The young man felt his power drain as the two forces collided.  Even so, the exchange only served to fuel his anger – and therefore his power.  He channeled them both against his opponent.

Impossible! he fumed, as the charred wooden staff continued to absorb his energy while simultaneously blocking his every strike. 

Even after many such sessions, many such battles, he continued to be amazed and confounded by the elf’s abilities.  Not only could he drain the vast amounts of mage-fire he sent against him – enough power to make the Destroyer envious – but it seemed physically impossible that any living being could move so fast, especially considering he was unaided by the Singularity.  

Let’s see what you’re truly capable of, One Elf, the young man thought, his grip tightening on his other blade.

This time, he would force his opponent to be even faster . . .

This time, Tetloan was going to put the One Elf to the test . . .

The One Elf’s staff began to take on a bluish hue as Tetloan leapt forward, his strength, speed and agility enhanced to their utmost by the Singularity. 

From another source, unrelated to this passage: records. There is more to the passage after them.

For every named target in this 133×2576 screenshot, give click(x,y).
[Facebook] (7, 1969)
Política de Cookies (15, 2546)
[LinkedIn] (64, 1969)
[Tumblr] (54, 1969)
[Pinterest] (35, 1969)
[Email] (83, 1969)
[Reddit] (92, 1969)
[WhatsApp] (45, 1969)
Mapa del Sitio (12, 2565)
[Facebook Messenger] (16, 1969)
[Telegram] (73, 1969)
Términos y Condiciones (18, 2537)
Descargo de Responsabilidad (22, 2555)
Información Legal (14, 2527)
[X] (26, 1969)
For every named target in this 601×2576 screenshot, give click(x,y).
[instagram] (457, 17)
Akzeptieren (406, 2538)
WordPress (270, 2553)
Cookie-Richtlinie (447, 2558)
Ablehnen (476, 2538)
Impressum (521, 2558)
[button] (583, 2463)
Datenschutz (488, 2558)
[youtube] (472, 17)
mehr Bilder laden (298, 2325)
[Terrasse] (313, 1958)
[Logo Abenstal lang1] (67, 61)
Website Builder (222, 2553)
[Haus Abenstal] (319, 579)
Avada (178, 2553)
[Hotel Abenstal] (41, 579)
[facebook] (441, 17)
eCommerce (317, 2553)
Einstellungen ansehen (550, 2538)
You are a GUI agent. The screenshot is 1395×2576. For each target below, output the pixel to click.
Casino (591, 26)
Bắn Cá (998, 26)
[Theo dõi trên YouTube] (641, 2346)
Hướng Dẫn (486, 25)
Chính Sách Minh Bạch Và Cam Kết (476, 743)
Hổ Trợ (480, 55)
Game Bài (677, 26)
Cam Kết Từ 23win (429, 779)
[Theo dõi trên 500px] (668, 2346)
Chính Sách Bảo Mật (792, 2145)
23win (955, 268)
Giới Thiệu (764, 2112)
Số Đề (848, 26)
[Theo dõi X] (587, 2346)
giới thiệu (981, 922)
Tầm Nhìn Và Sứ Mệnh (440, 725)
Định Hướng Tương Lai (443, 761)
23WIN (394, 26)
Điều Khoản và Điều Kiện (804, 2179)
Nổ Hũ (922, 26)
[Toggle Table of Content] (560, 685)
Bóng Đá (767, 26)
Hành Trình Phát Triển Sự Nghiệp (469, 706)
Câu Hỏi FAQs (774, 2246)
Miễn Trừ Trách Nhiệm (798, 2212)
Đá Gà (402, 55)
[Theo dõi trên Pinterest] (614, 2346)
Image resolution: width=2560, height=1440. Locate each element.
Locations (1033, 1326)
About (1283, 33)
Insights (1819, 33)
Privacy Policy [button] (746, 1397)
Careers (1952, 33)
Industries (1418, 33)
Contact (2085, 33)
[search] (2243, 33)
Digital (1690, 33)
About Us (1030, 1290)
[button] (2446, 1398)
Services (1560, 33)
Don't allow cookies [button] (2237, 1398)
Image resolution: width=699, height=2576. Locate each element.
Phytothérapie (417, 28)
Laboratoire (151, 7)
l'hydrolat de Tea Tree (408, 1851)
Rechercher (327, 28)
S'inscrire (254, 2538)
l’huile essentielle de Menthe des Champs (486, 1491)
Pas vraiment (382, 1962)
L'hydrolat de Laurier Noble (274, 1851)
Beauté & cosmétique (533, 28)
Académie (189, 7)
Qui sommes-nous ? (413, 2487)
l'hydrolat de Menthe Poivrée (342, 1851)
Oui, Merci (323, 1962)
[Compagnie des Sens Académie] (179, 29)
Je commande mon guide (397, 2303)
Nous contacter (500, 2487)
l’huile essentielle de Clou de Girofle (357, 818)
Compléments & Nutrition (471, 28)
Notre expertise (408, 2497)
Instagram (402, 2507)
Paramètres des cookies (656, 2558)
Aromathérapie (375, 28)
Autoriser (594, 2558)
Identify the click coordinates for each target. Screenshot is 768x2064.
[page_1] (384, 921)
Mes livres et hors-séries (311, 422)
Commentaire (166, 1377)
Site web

Tetloan’s form was still far from perfect, but like the One Elf taught him; what he lacked in perfection, he could compensate for with brute force and power.  Since the beginning, the One Elf knew they had a limited time to train, and he would never make a sword-master out of him before they reached the city.  And now, they were nearing Lock Core, and thus nearing the end of their little training sessions.  Indeed, as Tetloan attacked, his footing was all wrong, his poise sloppy, and his balance awkward.  They may be close to Lock Core, but he was still a long way from becoming a sword-master.

But . . .

The One Elf taught him other things, a bag of tricks with which he could intertwine the Singularity with his limited sword-fighting skills.  And thus, he could become something else . . . something far deadlier than a sword-master, or even a Magi.  By combining Nathalia’s razor sharp blades with his power, the One Elf had trained him to be a weapon more deadly than any sword-master ever dreamed.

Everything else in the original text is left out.